Because each operation with a size of 63 is done compositely
with 7 x 9 (exactly 63), the net result is correct in
length to within 2 pixels.
For composite operations, both using a comb and extended (beyond 63),
horizontal and vertical operations are composed separately
and sequentially.
We have also included use of all the 76 comb Sels that are generated
by selaAddDwaCombs(). The generated code is in dwacomb.2.c
and dwacomblow.2.c. These are used for the composite dwa
brick operations.
The non-composite brick operations, such as pixDilateBrickDwa(),
will call the associated composite operation in situations where
the requisite brick Sel has not been compiled into fmorphgen*.1.c.

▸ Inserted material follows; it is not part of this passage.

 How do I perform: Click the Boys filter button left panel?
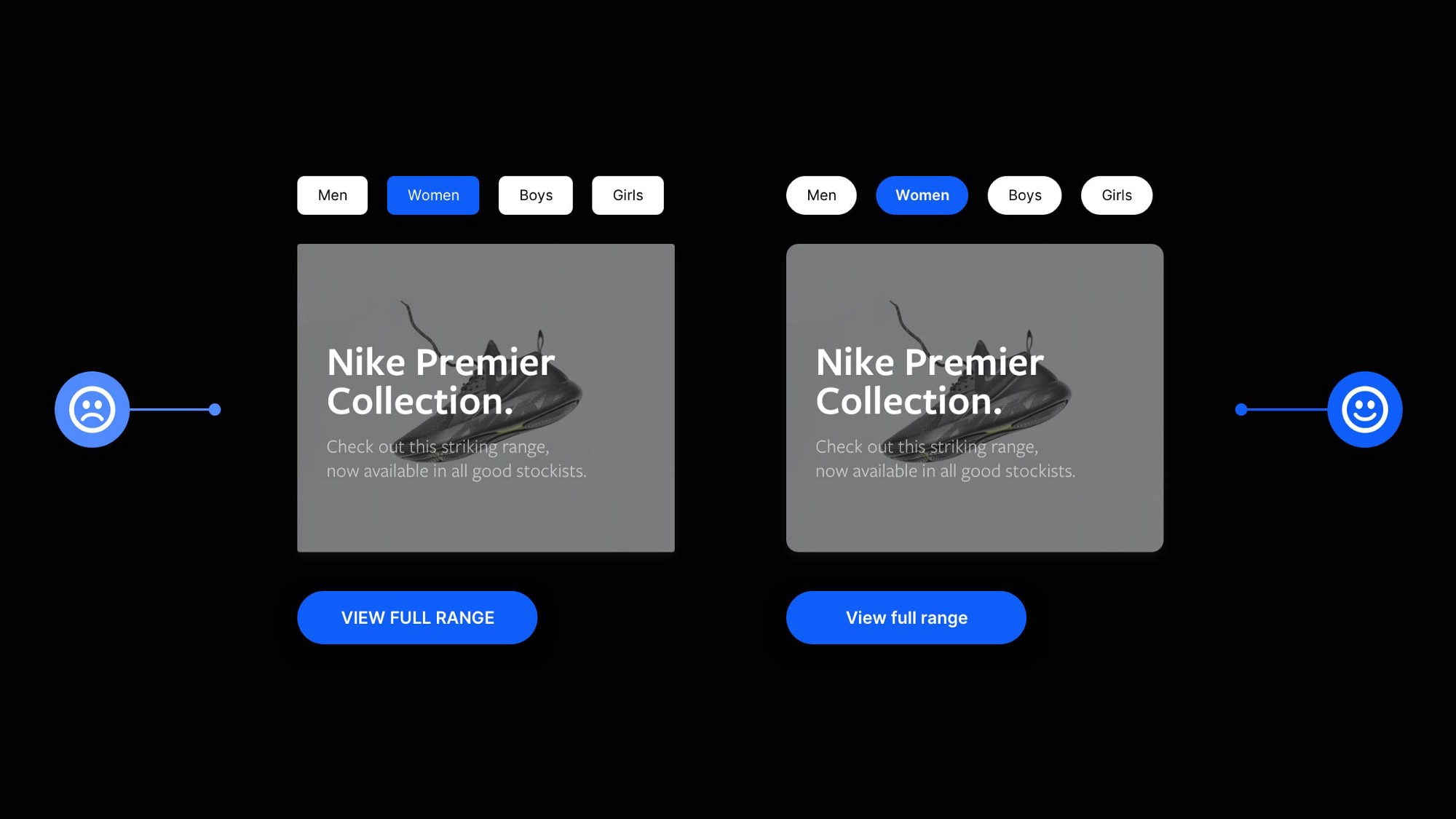pos(536,195)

If you want to use brick Sels that are not represented in the
basic set of 58, you must generate the dwa code to implement them.

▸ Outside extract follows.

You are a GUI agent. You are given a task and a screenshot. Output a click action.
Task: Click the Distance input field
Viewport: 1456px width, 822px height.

You have three choices for how to use these:
(1) Add both the new Sels and the dwa code to the library:
- For simplicity, add your new brick Sels to those defined
in selaAddBasic().
- Recompile the library.
- Make prog/fmorphautogen.
- Run prog/fmorphautogen, to generate new versions of the
dwa code in fmorphgen.1.c and fmorphgenlow.1.c.

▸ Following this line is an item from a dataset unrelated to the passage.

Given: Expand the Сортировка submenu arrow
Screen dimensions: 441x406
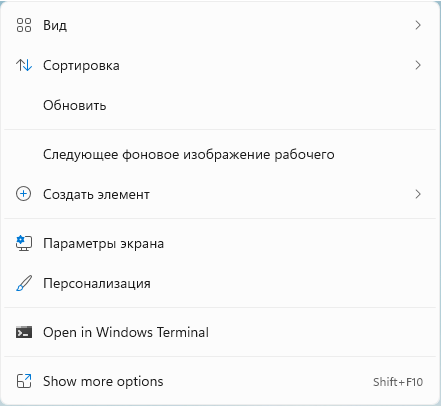Looking at the screenshot, I should point(418,65).
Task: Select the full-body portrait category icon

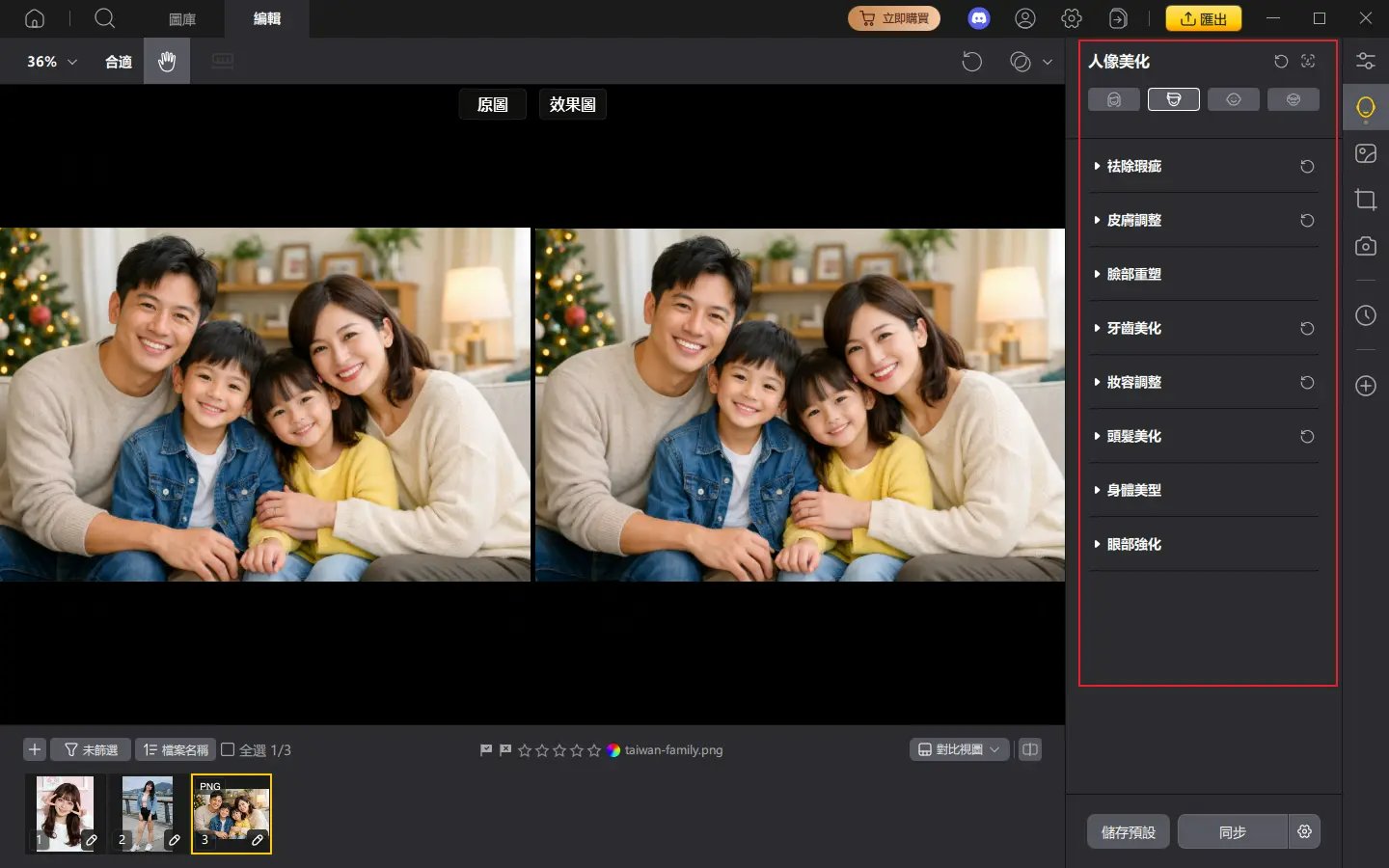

- Copy these two files to src.
- Recompile the library again.
- Use the new brick Sels in your program and compile it.
(2) Make both the new Sels and dwa code outside the library,
and link it directly to an executable:
- Write a function to generate the new Sels in a Sela, and call
fmorphautogen(sela, <N>, filename) to generate the code.
- Compile your program that uses the newly generated function
pixMorphDwa_<N>(), and link to the two new C files.
(3) Make the new Sels in the library and use the dwa code outside it:
- Add code in the library to generate your new brick Sels.
(It is suggested that you NOT add these Sels to the
selaAddBasic() function; write a new function that generates
a new Sela.)
- Recompile the library.
- Write a small program that generates the Sela and calls
fmorphautogen(sela, <N>, filename) to generate the code.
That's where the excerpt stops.